Eskimiş, köhnemiş, çatlamış, turşusu çıkmış, kağşamış, çekilmez, berbat, başımın belası, çivisi çıkmış, sallanan, yıkılmak üzere, dayanılmaz, katlanılmaz, sıkıcı, tavsamış, yavşamış, kurumuş, solmuş, boktan, dandik, kurtulmak istediğim, kurtulamadığım, ölümcül, hasta, zalim, bitmesine az kalmış da olsa… benim artık bir evliliğim de yok.
Bugün bana hiç kimse çiçek getirmeyecek. Kimse beni öpmeyecek. “Seni seviyorum” demeyecek. Akşama nereye gideceğimizi düşünmeyeceğim. Cep telefonuma aşk mesajları gelmeyecek.
İç sesim ciyak ciyak bağırıyor sabahtan beri: “Kızım Ayşegül, sen bunca yoklukla nasıl çıkacaksın insan içine? Herkes gülecek sana. Akşam iş dönüşünde her kadın elindeki buketi gözüne gözüne sallayacak. Sen bu dişi silahşörler arasında başın öne eğik, bir suçlu gibi ezik o yollardan nasıl dönüp geleceksin eve?”
Tanrım! Ne yapacağım ben? İşyerinde herkes sevgilisine yapacağı sürprizlerden bahsedecek. Bitmez tükenmez telefon konuşmaları yapacak. Gelen çiçekçi çocuklar, uzun kuyruklar halinde diğer masaların önünde beklerken, benim masamın önü cennete giden yol kadar boş olacak. O boşluktan bana baktıklarında ağlamamaya çalışarak “Hayatında Kariyerinden Başka Hiçbir Şeye Önem Vermeyen Ciddi Özverili Disiplinli ve Hırslı İş Kadını Ayşegül Hanım”ı oynayacağım.
Biliyorum ki bugün en az kırk defa lavaboya gidip, oradan gözlerimdeki kızarıklığı gizlemeye çalışarak döneceğim. Herkes bu muhteşem günün önemli işleriyle meşgul olduğundan bütün işler bana kalacak. Of! Bir de bana acıyarak bakanlar...
Yok! Bu kadarı da fazla. İŞE GİT-Mİ-YOR-SUN. O kadar!
Gitmeyeceğim. Şimdi patronu arayacağım. Bugün Sevgililer Günü. Ben de işe gelmiyorum diyeceğim.
Son hesapta kaç olur?
Pekala, ne var yani? Evet işteyim. Evet, tam da düşündüğüm kadar berbat bir gün. Ama kim müdüründen sevgililer günü nedeniyle izin alacak cesarete sahip ki ben olayım?
Cesaretmiş, pöh! Kimse benim kadar cesur olamaz. İşe geldim, daha ne?

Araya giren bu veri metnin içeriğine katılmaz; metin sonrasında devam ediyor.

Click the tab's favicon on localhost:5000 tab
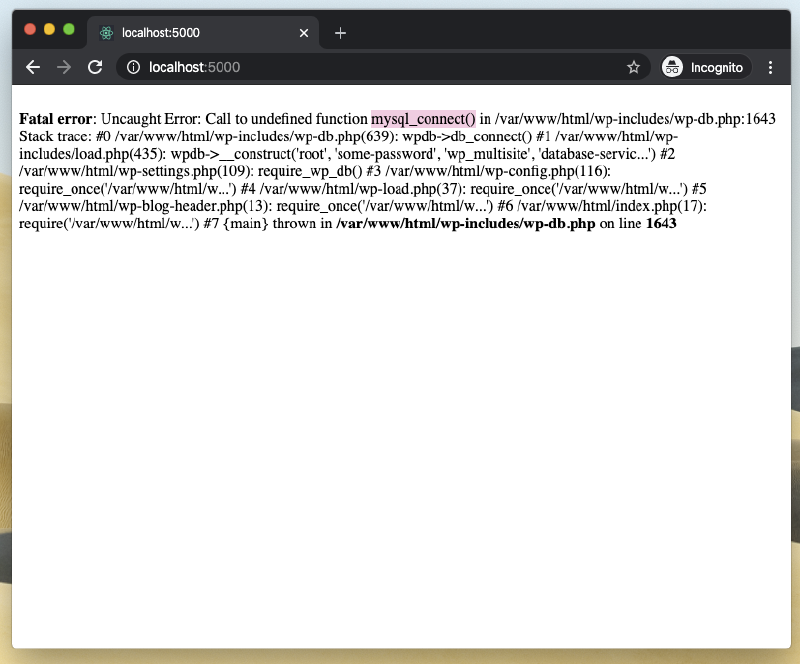Screen dimensions: 800x664 [105, 32]
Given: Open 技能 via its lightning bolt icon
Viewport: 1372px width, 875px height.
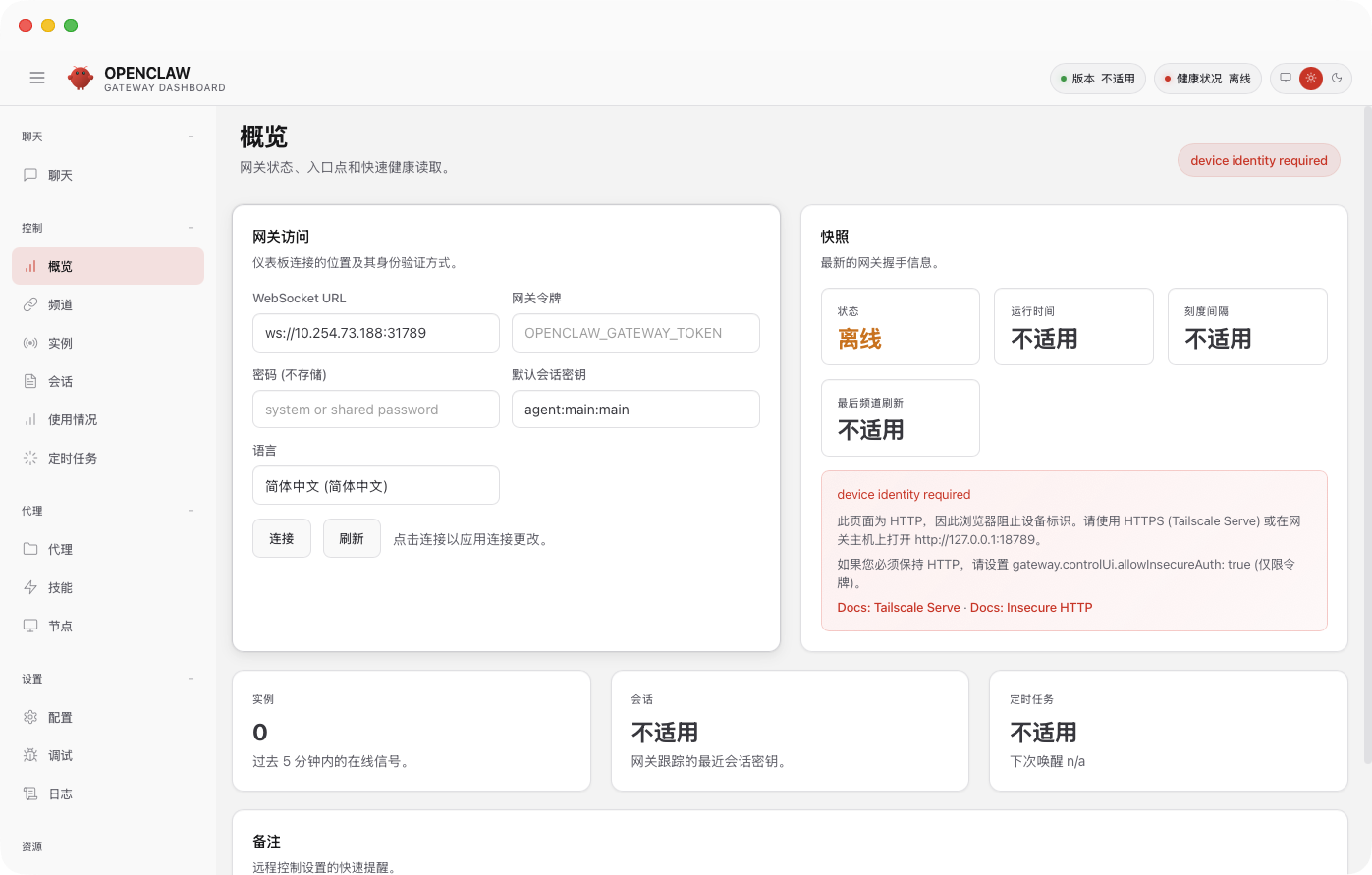Looking at the screenshot, I should pos(30,587).
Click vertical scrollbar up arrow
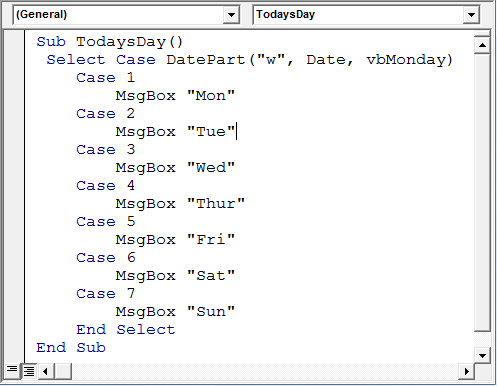This screenshot has width=497, height=386. tap(482, 45)
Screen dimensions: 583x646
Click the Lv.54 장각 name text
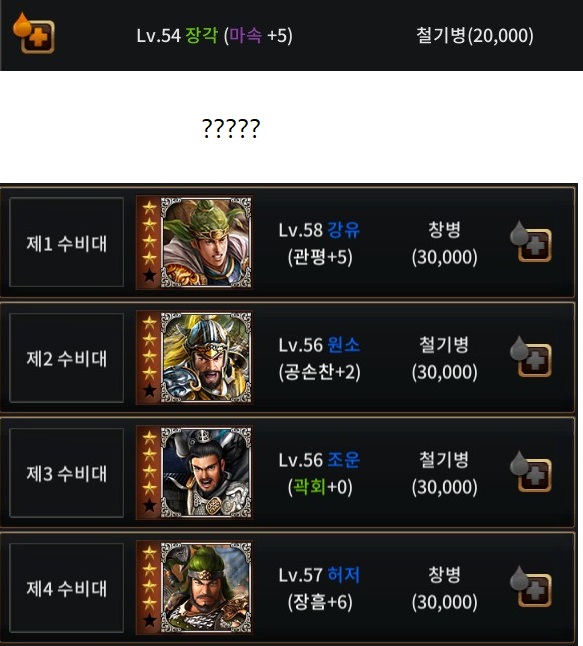tap(177, 35)
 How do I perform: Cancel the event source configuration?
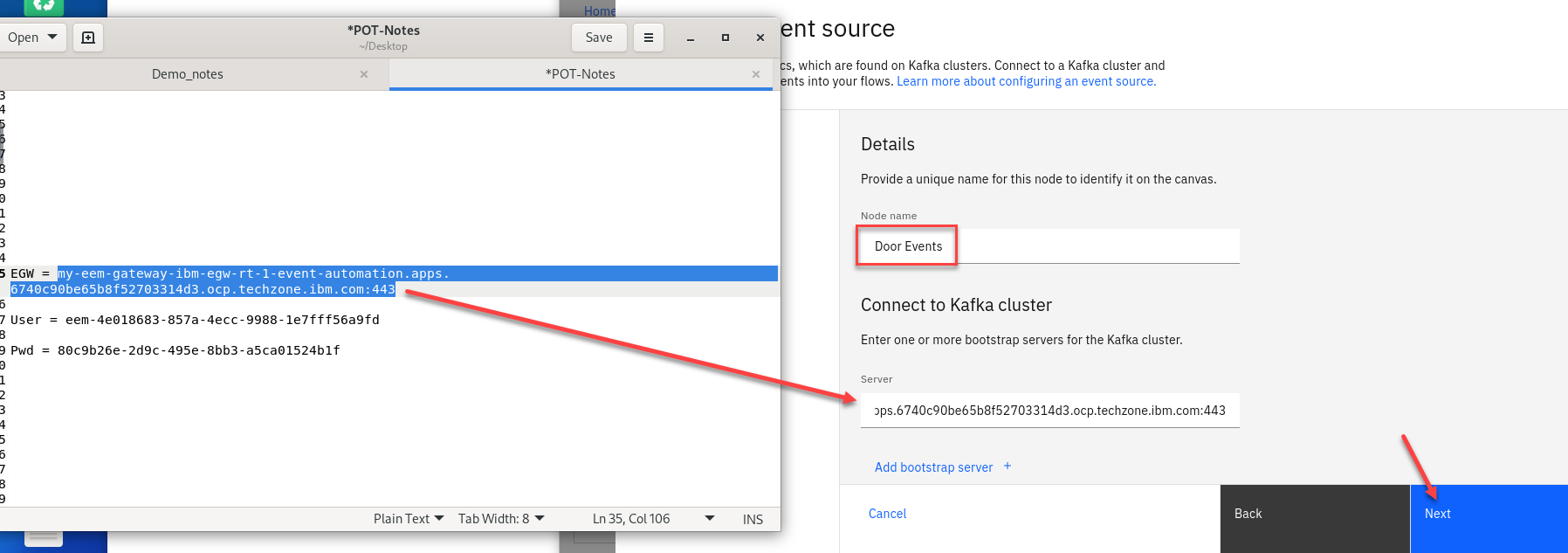pos(887,514)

Nilgün’le yemek yiyoruz. Hayır, ben yemek yiyorum, ocep telefonuyla mesaj alışverişinde. Nilgün’ü hiç bu denli meşgul görmemiştim. Sabahtan beri, gelen telefonlara cevap veriyor, çiçekçilere bahşiş ödüyor, harıl harıl mesaj yazıyor. Ben de masada ne varsa silip süpürüyorum hırsımdan.

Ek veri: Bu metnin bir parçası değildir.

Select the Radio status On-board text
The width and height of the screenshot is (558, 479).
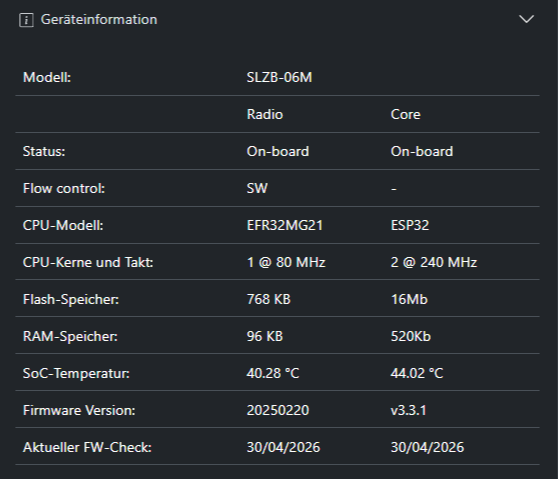point(278,151)
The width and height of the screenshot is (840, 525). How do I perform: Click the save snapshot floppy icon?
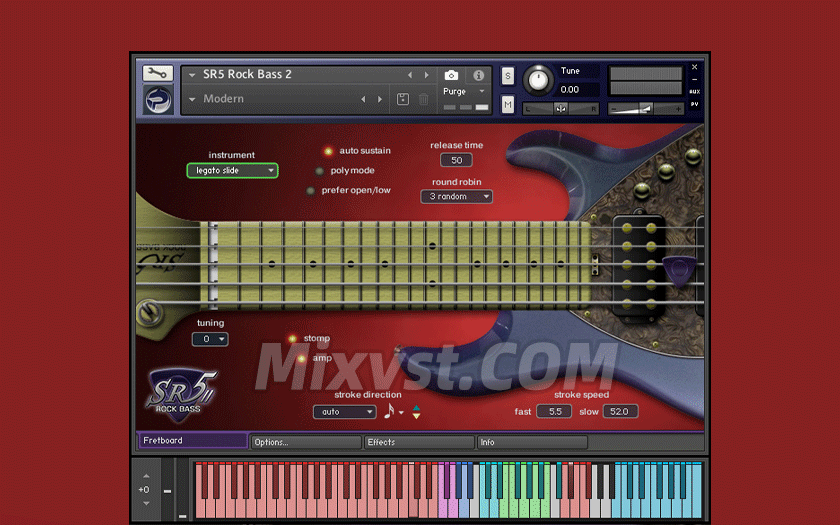coord(403,99)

- Nilgün, tatlını yemeyeceksin değil mi?
- Yok, yok yemeyeceğim. Lütfen sen al.
Evet, ben tatlıyı alayım Nilgün, salatanı ve zeytinyağlı dolmanı da aldığım gibi. Nasıl olsa bu akşam seni Beyoğlu’nun ışıkları, daracık siyah elbiseler, uzun topuklu ayakkabılar ve kırmızı iç çamaşırları, beni ise televizyon karşısı, pijama ve soğuk bir yatak bekliyor. Öyleyse tatlı da benim hakkım.

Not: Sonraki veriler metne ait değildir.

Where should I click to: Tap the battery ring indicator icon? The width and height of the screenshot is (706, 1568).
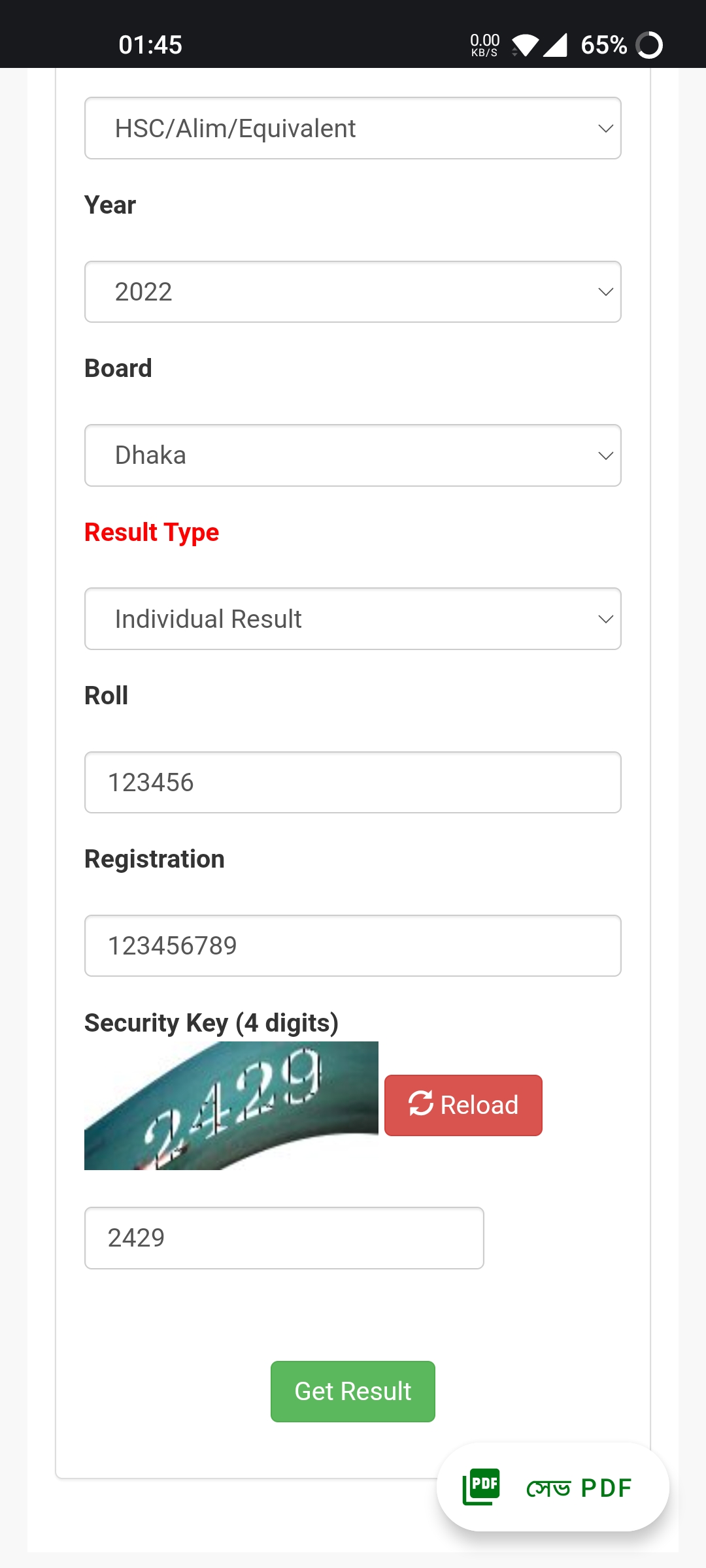(649, 45)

Ooooh, yiyorum işte. Hatta bu bitsin bir porsiyon daha alacağım.
- Nilgün
- Efendim canım?
- Sevgilinin adı ne?
- Hangisinin?
İmdat! İmdat! Bana üç porsiyon tatlı getirin. Hayır çorbadan başlayın servise. Bir bu kadar daha yiyeceğim.
Patlayana kadar yediğim bir öğle yemeğinden sonra beş-altı soda içmek ve bir o kadar da mide hapı çiğnemekle geçti günüm. Nilgün sevgilileri nedeniyle gayet yoğun olduğundan bütün hesapları onun yerine ben elden geçirdim, müşteri telefonlarına yanıt verdim.
Öğleden sonra Selda arayıp sevgililer günümü kutladı.
- Nasıl gidiyor?
- Cinayet planları yapmıyorum, merak etme.
- Takma kafanı daha taze bekarsın, seneye kırarsın şeytanın bacağını.
- Aman çok umurumdaydı sanki. Siz ne yapıyorsunuz bu akşam?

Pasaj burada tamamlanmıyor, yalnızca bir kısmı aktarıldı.